Ya hay un ejemplo esperanzador (aunque queda mucho camino por recorrer): se han identificado las características moleculares de las células madre cancerosas de la leucemia mieloide aguda y se ha comprobado que son objetivo preferente de determinados fármacos. Un compuesto obtenido de la matricaria, una planta, induce a las células madre de esta leucemia a suicidarse, sin afectar a las células madre normales.

Otros investigadores están tratando de “adiestrar” al sistema inmunitario para que reconozca y ataque específicamente a las células madre cancerosas. Otros intentan alterar las señales moleculares del nicho donde se encuentran las células madre tumorales (dependiendo del lugar donde estén, las células madre cancerosas pueden ser o no inhibidas en su proliferación por moléculas que producen sus células vecinas). Otra estrategia imaginativa es la de obligar por medio de fármacos a las células madre cancerosas a diferenciarse, para que pierdan su capacidad de autorrenovación.

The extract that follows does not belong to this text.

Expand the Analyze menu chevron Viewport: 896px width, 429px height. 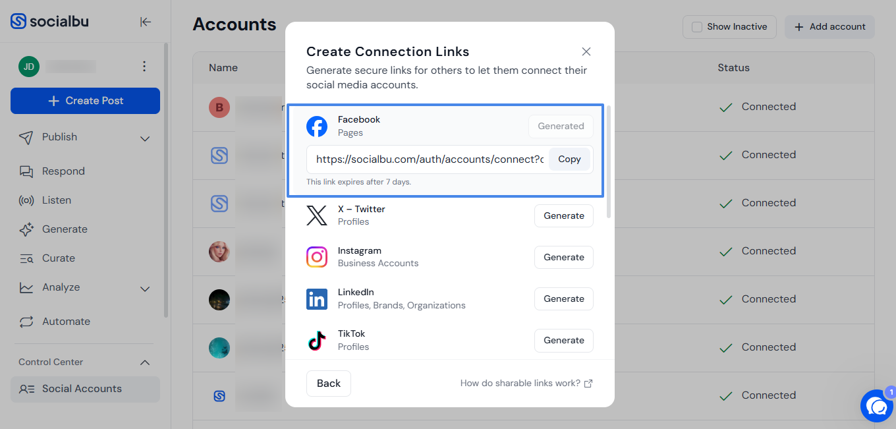tap(146, 289)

En los últimos tiempos, la buena noticia con respecto al cáncer es que cada vez se afina más, tanto a nivel celular como genético, en sus verdaderas causas. Se están personalizando mucho las terapias y se están dirigiendo hacia moléculas esenciales (recientemente se ha conseguido activar el gen P53 silenciado en células cancerosas, con lo que son inducidas al suicidio o al cese en su división).

La mala noticia es que se está comprobando que hay muchos culpables, por lo menos a nivel genético (se están descubriendo muchas nuevas familias de genes implicados en el cáncer). Pero todo este conocimiento indudablemente se traducirá en tratamientos eficaces a medio o largo plazo.